After building the scene with my assets along with others that I grabbed online, I lit the scene, added fog, set dressing, etc to bring it to life as much as possible before moving over to Photoshop for the final paint-over. Overall, a pretty straightforward process, which I have tailored to fit my style, habits, and needs. I looked to plenty of medieval fantasy work, such as The Lord of the Rings and Game of Thrones, for tonal and visual quality reference.
I also researched Vikings and other similar, real-world people groups for design influence and to help me better understand the dwarves' cultural background. It's important for me to see these fantastical races as real people within fully functioning societies that have been around for hundreds, if not thousands, of years. That's where the believability comes from.
If you start making stuff up out of thin air, then it may feel to the players/viewers that it was indeed made up out of thin air and ultimately tarnish the immersive nature of the experience. This leads to the next thing; prior to entering the industry, I always thought that being a concept artist meant coming up with loads and loads of crazy designs until one of them is chosen that you then turn into some awesome piece of art. While that can sort of happen on occasion, that's not the optimal way to work.
I attended a talk by Mike Hill (you can find some of his talks online) a couple of years back, and one thing that stuck out to me was his view on form following function—not the other way around. This is something I kind of knew in the back of my mind early in my career but didn't adhere to, which, if I'm being honest, made for some surface-level designs.
Nowadays, it's always my goal to design specifically for the needs of the project by carefully doing proper research and development. In most cases, if I do this well, the function of whatever I'm designing will lead to a visual form that is pleasing and interesting to look at, as well as being something I probably wouldn't have thought of off the top of my head. This also ensures that everything is grounded within the specific world you are designing for. It might seem cliche, but the ability to observe and dissect is one of those invaluable skills that will vastly improve how and what you design.
Whether it's something mechanical, armor/clothing, or even an organic being; everything has a function and a purpose, so practicing the art of observing and dissecting real-world objects and operations will give you innumerable resources to draw from and allow you to either:
1. accurately replicate and repurpose what's already existing or
2. better understand how to design and create something new.

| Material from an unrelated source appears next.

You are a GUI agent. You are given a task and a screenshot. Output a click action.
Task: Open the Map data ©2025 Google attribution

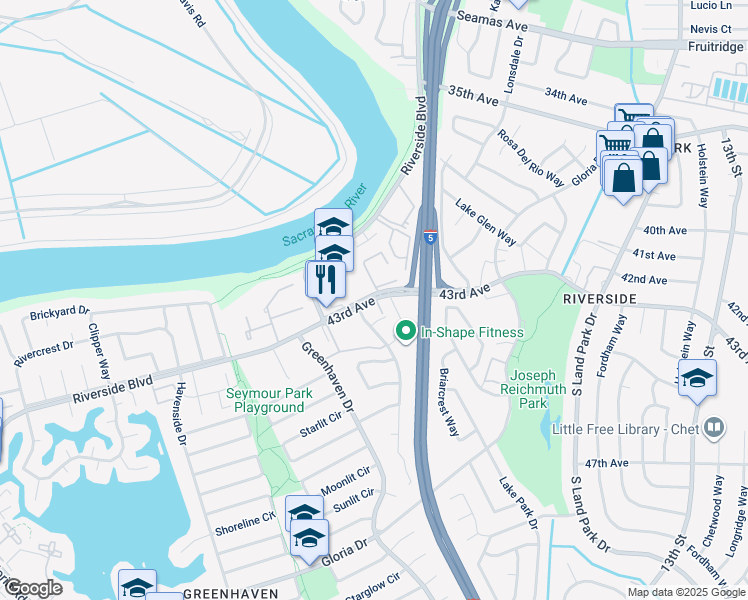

We call ourselves artists, and we are; but even more so, we should see ourselves as designers and engineers and architects and cartographers and that of any other specified field you can think of. Well, I already mentioned Mike Hill. Other modern-day artists include Iain McCaig, Jama Jurabaev, Sparth, Sasha Beliaev, Te Hu, Paul Chadeisson, Ken Fairclough—to name a very limited number. And historically: Leonardo da Vinci, William Turner, John Singer Sargent—again just a few names to give you an idea. I also look to filmmakers like Christopher Nolan, Stanley Kubrick, Quintin Tarantino, Denis Villeneuve, Roger Deakins, Ridley Scott, Peter Jackson, etc. Inspiration can come from any number of sources and styles, so I try not to limit myself—if you gave me some more time, and I'm sure I could fill a whole book with names.